それは基山から渡されたもので、生憎と南雲の唇はそこまで乾燥してはいなかったのだが、差し出されたそれはどうやら彼のお気に入りのようで、かなりの笑顔で押し付けられた。
南雲は心の中で「女子か。」と呟いた。
なんとなしにそれを口に持っていき塗ろうとする。瞬間鼻につく臭いは最近よく見る匂いつきリップのような気のきいたものではなく、味気なくも強烈な薬用リップのそれだった。
確かに基山から女子のような可愛らしい匂いがしても反応に困るが。これもこれでなんだかなぁと、それを口に当てて横に滑らせた。
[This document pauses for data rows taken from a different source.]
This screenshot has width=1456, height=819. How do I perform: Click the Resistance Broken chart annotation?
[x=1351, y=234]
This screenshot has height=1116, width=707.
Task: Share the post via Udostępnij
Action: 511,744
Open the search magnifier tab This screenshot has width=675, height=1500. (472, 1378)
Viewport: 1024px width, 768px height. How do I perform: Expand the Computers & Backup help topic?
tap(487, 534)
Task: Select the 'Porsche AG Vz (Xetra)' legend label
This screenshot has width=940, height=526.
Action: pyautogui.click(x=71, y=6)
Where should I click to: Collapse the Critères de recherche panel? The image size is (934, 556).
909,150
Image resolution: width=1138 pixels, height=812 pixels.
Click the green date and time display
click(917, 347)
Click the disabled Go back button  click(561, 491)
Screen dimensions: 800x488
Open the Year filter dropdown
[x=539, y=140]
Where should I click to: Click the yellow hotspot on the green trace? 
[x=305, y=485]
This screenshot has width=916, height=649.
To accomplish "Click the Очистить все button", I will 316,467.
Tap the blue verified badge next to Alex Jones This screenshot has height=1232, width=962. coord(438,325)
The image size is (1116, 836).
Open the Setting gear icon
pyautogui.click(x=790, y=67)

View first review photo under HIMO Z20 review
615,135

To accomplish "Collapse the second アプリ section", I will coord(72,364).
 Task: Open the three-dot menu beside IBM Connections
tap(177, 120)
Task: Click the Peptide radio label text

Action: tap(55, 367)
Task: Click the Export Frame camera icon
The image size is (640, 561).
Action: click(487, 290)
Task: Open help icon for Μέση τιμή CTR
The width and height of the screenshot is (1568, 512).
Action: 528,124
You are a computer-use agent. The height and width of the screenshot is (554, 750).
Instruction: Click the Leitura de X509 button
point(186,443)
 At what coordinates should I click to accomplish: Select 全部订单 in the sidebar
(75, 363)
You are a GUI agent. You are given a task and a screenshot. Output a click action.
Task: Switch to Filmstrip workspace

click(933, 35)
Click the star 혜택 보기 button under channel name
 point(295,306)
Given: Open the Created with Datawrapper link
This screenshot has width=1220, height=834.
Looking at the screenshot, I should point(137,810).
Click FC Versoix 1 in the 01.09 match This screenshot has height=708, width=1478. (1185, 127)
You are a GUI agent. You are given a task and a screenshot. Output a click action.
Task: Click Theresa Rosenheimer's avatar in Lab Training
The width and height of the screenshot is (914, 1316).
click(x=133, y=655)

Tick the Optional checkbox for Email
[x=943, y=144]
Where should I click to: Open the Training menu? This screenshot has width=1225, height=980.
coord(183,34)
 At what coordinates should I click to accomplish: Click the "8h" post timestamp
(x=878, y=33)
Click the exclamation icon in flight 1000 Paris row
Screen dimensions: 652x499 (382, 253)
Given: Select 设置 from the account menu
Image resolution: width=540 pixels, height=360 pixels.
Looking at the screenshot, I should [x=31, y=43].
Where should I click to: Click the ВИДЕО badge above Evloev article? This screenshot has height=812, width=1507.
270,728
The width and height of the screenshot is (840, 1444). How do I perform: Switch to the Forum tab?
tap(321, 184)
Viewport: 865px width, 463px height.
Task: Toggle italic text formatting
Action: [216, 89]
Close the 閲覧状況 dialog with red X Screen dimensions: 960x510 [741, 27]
リップを塗りながら、先程声をかけた涼野に目をやればたいして反応もなく、こちらを見てもいない。完璧にシカトである。
「なぁ、おい、ガサガサ」
そう呼べば眉間に皺を寄せながらこちらを向いた。
そんな顔をされてしまってはこちらの気持ちも萎んでしまう。
まぁリップクリームを塗っていて、相手の唇が乾燥しているとなればやることは一つであるが。
(ゲロ甘ぇ・・・)
それは自分たちが実践するには甘すぎる。
(女子か・・・)先程基山に入れたツッコミを自分にも入れる。
気づけばすぐ目の前に涼野の顔があった。
それほど甘くも無い匂いを間に挟んで互いに見つめ合う。
その間唇に感じたカサつきを思い出しながら、今はもう離れた顔を見る。
「悪かったな。ガサガサで。」
やっぱりリップクリームはやめようと思った。